--- Exercise description ---
Repeat everything in the data exactly except images.

--- Records provided ---
*****
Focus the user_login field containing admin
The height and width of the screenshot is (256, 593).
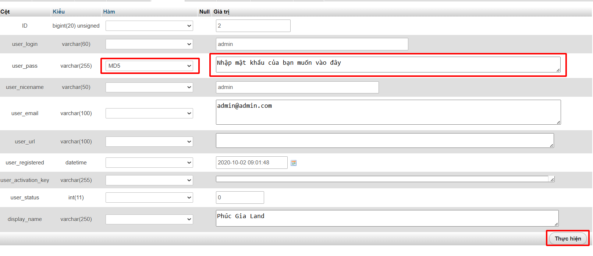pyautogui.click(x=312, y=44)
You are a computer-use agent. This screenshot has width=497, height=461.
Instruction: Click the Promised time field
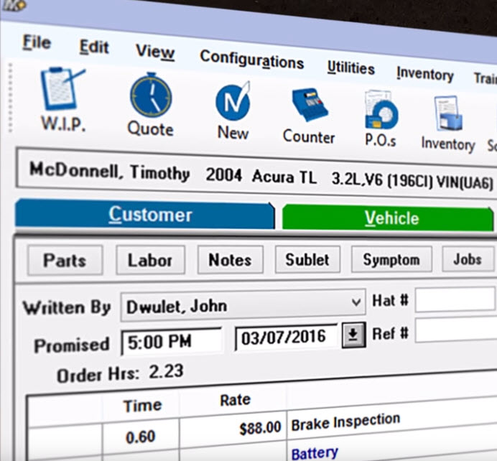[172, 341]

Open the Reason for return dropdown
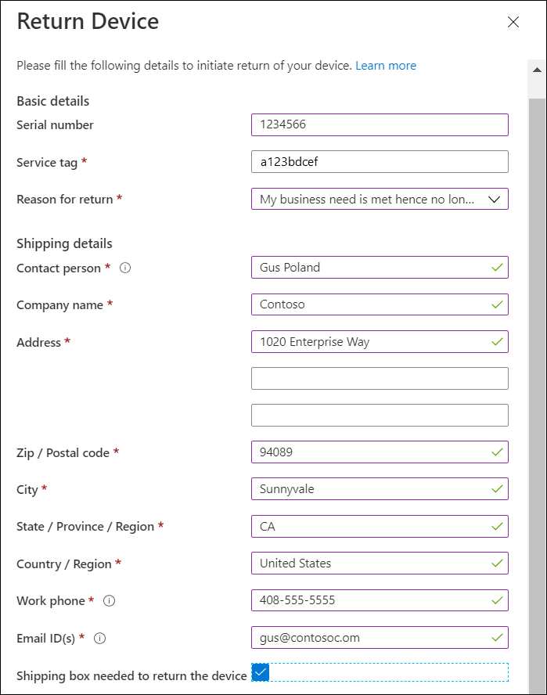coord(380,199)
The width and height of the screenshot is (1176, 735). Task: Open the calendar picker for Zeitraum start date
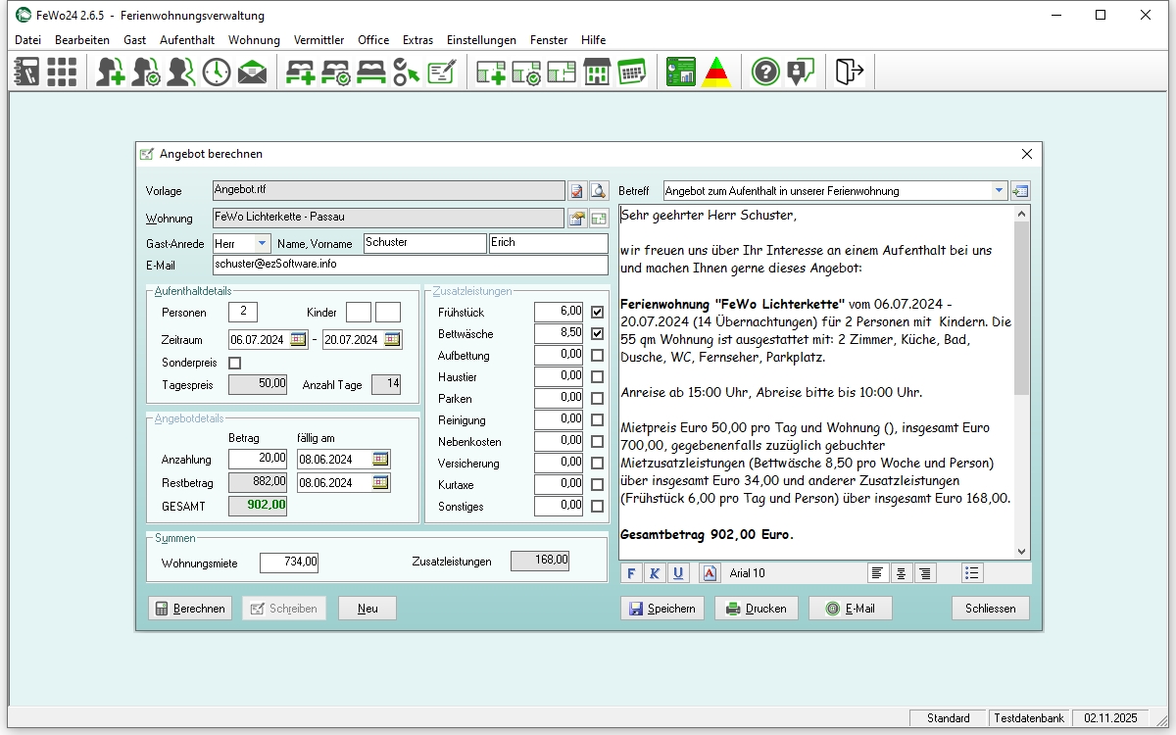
*****
--- Exercise result ---
Focus the user_login field containing admin
The height and width of the screenshot is (256, 593).
pyautogui.click(x=312, y=44)
You are a computer-use agent. This screenshot has width=497, height=461.
Instruction: Click the Promised time field
[172, 341]

Open the Reason for return dropdown
coord(380,199)
The width and height of the screenshot is (1176, 735). Task: Open the calendar picker for Zeitraum start date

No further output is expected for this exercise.